Extracted records START

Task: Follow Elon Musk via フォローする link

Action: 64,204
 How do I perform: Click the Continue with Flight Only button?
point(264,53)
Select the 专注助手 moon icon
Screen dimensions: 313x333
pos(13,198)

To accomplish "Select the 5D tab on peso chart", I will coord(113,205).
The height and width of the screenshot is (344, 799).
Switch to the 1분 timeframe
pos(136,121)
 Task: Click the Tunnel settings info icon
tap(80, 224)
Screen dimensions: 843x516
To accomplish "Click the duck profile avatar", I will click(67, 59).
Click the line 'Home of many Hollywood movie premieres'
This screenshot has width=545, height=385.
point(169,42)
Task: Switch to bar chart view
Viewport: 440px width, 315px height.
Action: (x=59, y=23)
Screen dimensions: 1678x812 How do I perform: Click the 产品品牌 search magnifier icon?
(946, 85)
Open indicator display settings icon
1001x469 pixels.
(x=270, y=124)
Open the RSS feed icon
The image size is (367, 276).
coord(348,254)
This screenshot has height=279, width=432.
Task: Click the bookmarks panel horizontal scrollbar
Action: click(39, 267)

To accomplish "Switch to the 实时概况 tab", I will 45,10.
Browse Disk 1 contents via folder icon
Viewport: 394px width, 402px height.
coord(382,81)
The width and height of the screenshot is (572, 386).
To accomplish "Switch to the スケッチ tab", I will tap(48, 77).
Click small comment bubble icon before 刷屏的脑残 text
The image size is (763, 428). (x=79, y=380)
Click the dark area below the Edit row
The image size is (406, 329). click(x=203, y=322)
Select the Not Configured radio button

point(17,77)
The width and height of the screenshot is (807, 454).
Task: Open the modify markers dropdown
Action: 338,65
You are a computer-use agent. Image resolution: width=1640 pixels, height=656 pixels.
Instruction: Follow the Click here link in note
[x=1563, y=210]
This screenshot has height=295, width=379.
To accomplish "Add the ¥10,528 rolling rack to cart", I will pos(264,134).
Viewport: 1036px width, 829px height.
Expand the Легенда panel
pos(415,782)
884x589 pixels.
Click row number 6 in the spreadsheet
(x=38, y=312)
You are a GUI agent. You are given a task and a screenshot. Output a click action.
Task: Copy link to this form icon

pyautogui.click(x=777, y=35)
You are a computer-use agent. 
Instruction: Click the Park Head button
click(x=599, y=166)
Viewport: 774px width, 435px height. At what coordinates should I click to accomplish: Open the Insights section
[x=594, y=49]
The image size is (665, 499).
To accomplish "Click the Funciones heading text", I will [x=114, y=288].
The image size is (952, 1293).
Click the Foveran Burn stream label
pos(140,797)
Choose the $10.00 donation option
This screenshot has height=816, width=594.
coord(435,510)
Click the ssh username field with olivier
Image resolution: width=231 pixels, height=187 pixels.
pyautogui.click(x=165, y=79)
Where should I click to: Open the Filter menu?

Extracted records END

■ To do
All of the data is to be written out again, word for word.

■ Solution for this problem
Task: Follow Elon Musk via フォローする link

Action: 64,204
 How do I perform: Click the Continue with Flight Only button?
point(264,53)
Select the 专注助手 moon icon
Screen dimensions: 313x333
pos(13,198)

To accomplish "Select the 5D tab on peso chart", I will coord(113,205).
The height and width of the screenshot is (344, 799).
Switch to the 1분 timeframe
pos(136,121)
 Task: Click the Tunnel settings info icon
tap(80, 224)
Screen dimensions: 843x516
To accomplish "Click the duck profile avatar", I will click(67, 59).
Click the line 'Home of many Hollywood movie premieres'
This screenshot has width=545, height=385.
point(169,42)
Task: Switch to bar chart view
Viewport: 440px width, 315px height.
Action: (x=59, y=23)
Screen dimensions: 1678x812 How do I perform: Click the 产品品牌 search magnifier icon?
(946, 85)
Open indicator display settings icon
1001x469 pixels.
(x=270, y=124)
Open the RSS feed icon
The image size is (367, 276).
coord(348,254)
This screenshot has height=279, width=432.
Task: Click the bookmarks panel horizontal scrollbar
Action: click(39, 267)

To accomplish "Switch to the 实时概况 tab", I will 45,10.
Browse Disk 1 contents via folder icon
Viewport: 394px width, 402px height.
coord(382,81)
The width and height of the screenshot is (572, 386).
To accomplish "Switch to the スケッチ tab", I will tap(48, 77).
Click small comment bubble icon before 刷屏的脑残 text
The image size is (763, 428). (x=79, y=380)
Click the dark area below the Edit row
The image size is (406, 329). click(x=203, y=322)
Select the Not Configured radio button

point(17,77)
The width and height of the screenshot is (807, 454).
Task: Open the modify markers dropdown
Action: 338,65
You are a computer-use agent. Image resolution: width=1640 pixels, height=656 pixels.
Instruction: Follow the Click here link in note
[x=1563, y=210]
This screenshot has height=295, width=379.
To accomplish "Add the ¥10,528 rolling rack to cart", I will pos(264,134).
Viewport: 1036px width, 829px height.
Expand the Легенда panel
pos(415,782)
884x589 pixels.
Click row number 6 in the spreadsheet
(x=38, y=312)
You are a GUI agent. You are given a task and a screenshot. Output a click action.
Task: Copy link to this form icon

pyautogui.click(x=777, y=35)
You are a computer-use agent. 
Instruction: Click the Park Head button
click(x=599, y=166)
Viewport: 774px width, 435px height. At what coordinates should I click to accomplish: Open the Insights section
[x=594, y=49]
The image size is (665, 499).
To accomplish "Click the Funciones heading text", I will [x=114, y=288].
The image size is (952, 1293).
Click the Foveran Burn stream label
pos(140,797)
Choose the $10.00 donation option
This screenshot has height=816, width=594.
coord(435,510)
Click the ssh username field with olivier
Image resolution: width=231 pixels, height=187 pixels.
pyautogui.click(x=165, y=79)
Where should I click to: Open the Filter menu?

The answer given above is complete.